WORK TO BE COMPLETED: Return all of the following entries as written, but without the images.

DATA PROVIDED:
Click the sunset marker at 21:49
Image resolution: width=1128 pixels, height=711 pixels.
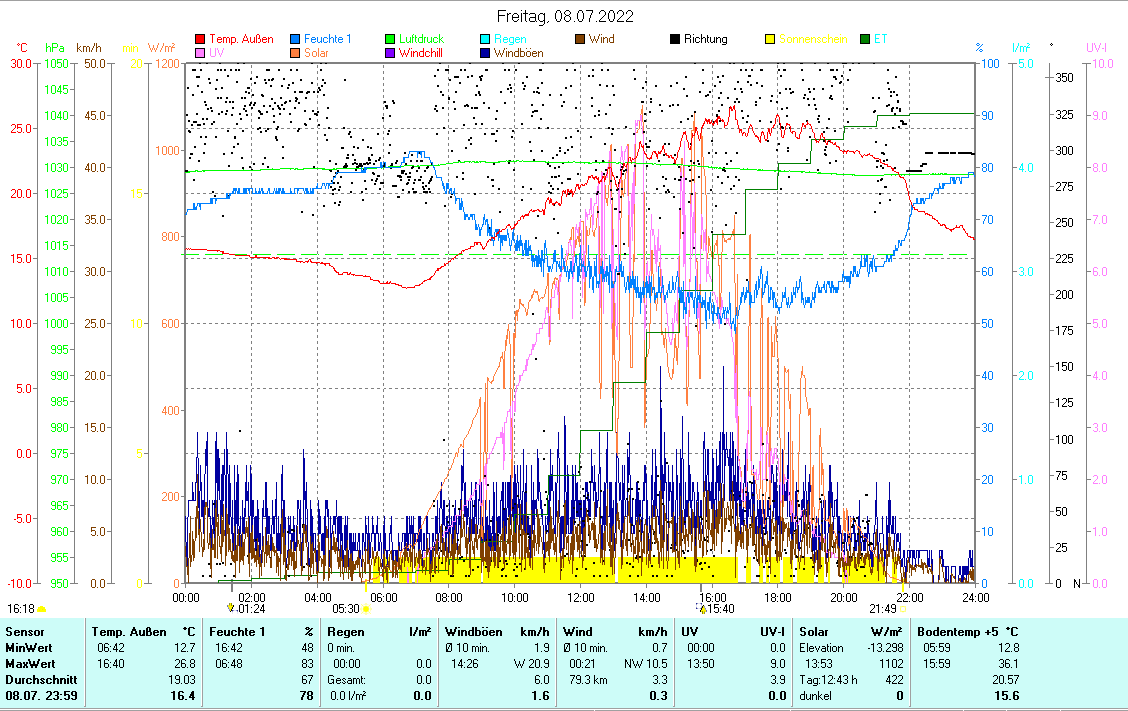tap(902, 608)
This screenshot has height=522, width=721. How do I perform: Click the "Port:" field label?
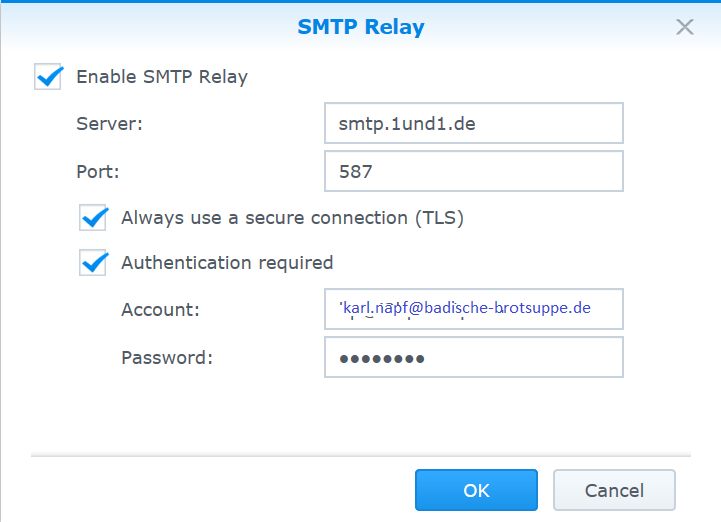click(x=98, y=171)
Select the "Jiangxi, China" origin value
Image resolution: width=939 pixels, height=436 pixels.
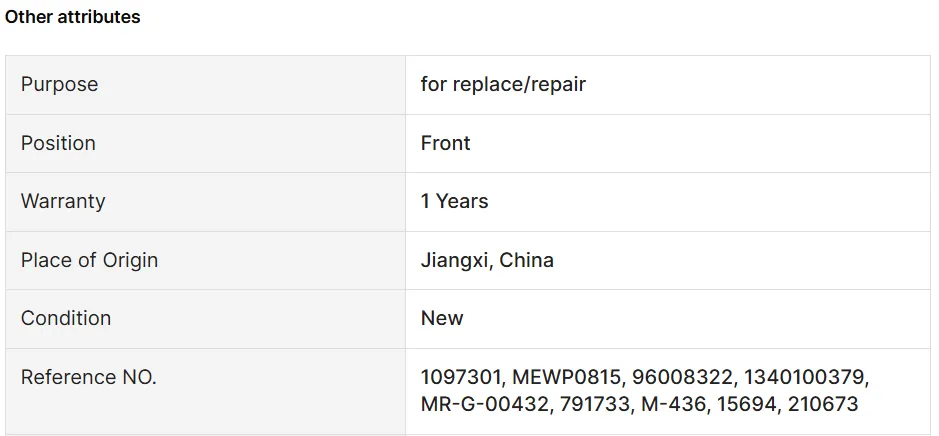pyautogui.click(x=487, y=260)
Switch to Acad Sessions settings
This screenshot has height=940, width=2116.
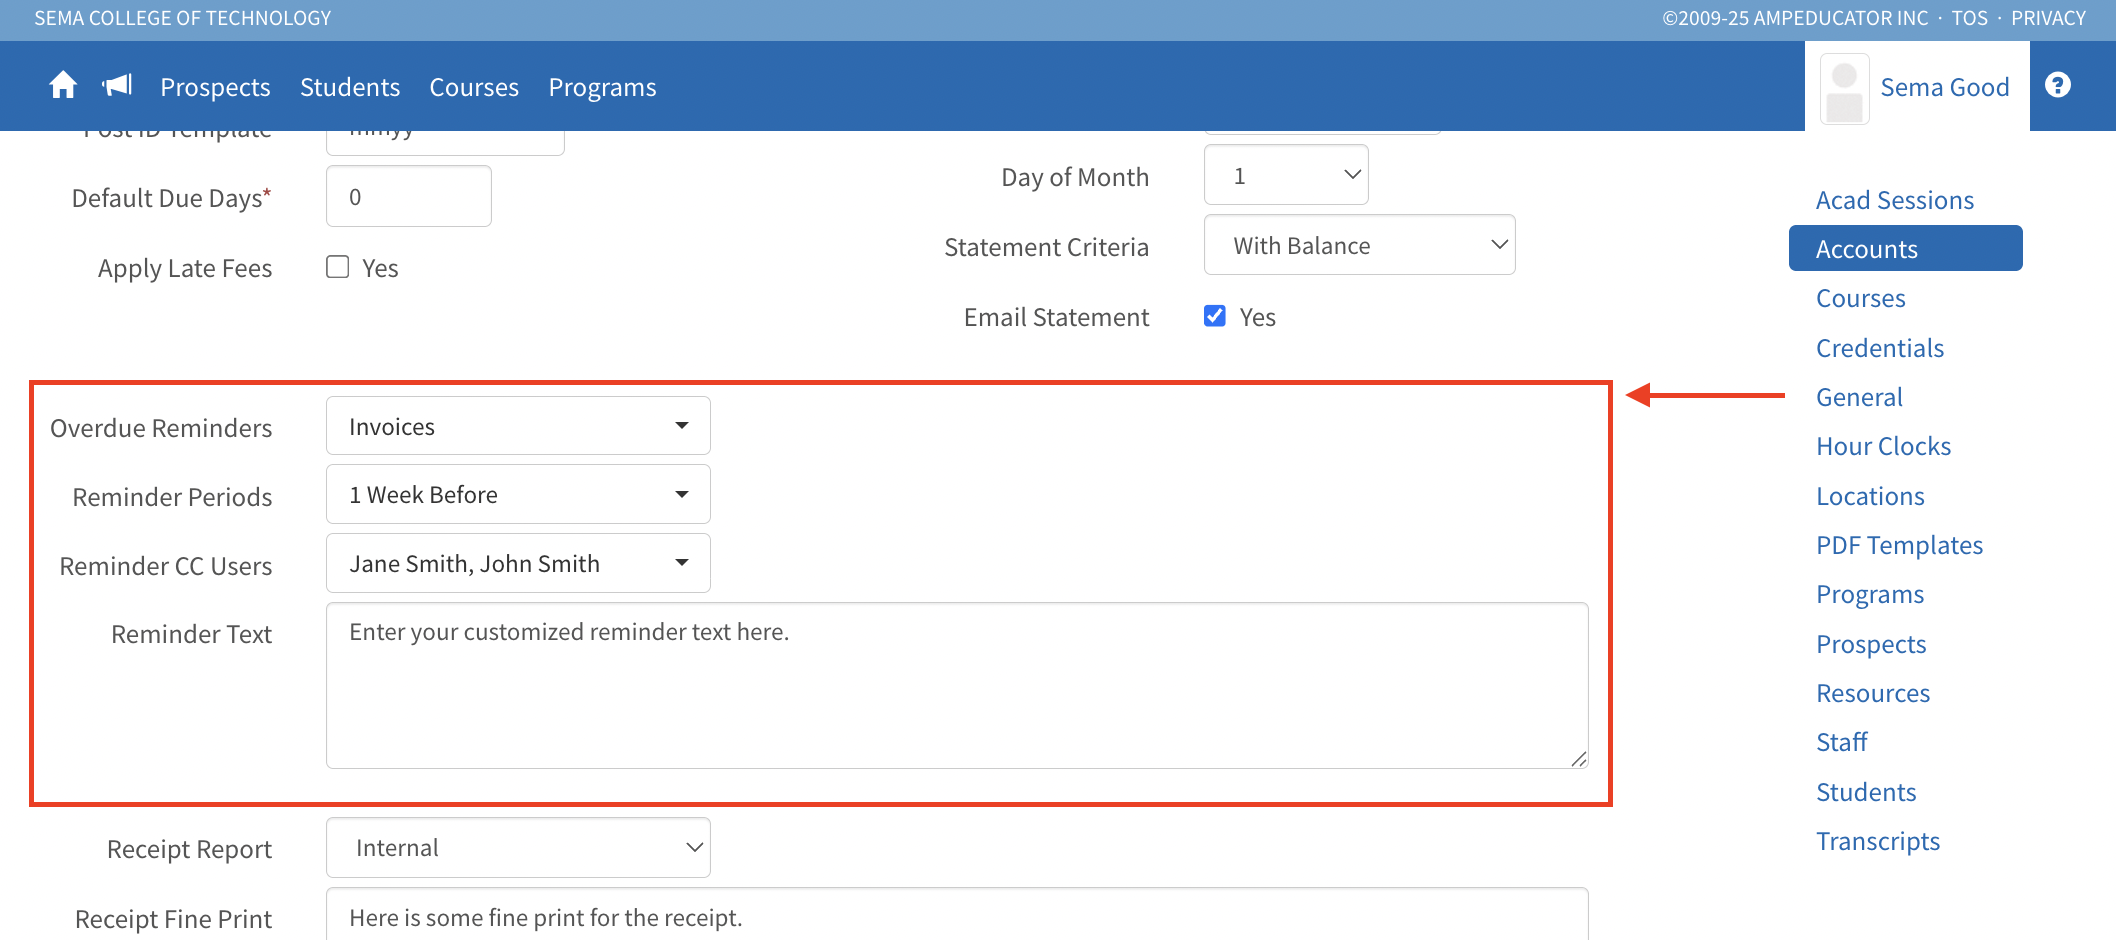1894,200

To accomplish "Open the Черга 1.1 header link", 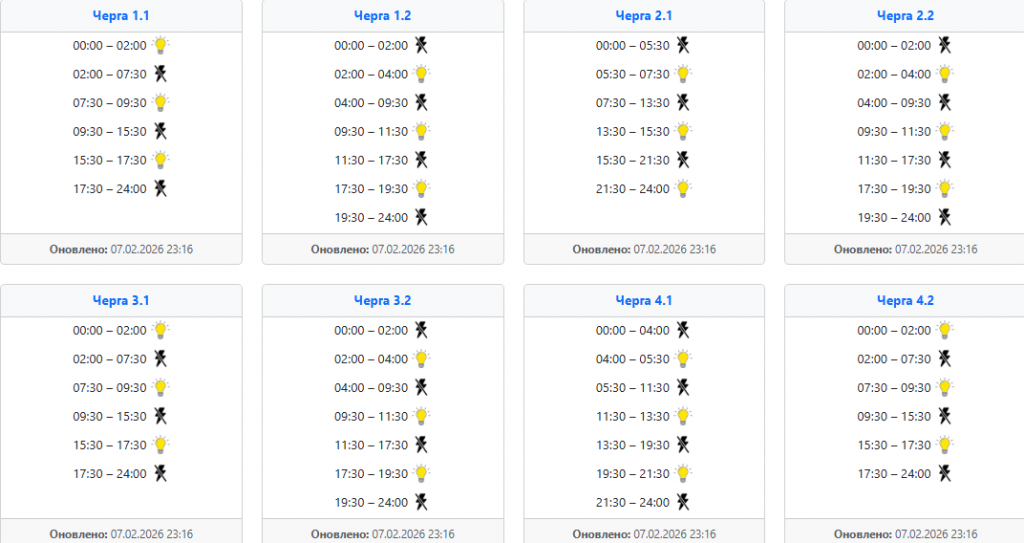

ANSWER:
Click the sunset marker at 21:49
Image resolution: width=1128 pixels, height=711 pixels.
tap(902, 608)
This screenshot has height=522, width=721. How do I perform: Click the "Port:" field label?
click(x=98, y=171)
Select the "Jiangxi, China" origin value
Image resolution: width=939 pixels, height=436 pixels.
pyautogui.click(x=487, y=260)
Switch to Acad Sessions settings
This screenshot has height=940, width=2116.
1894,200

To accomplish "Open the Черга 1.1 header link", 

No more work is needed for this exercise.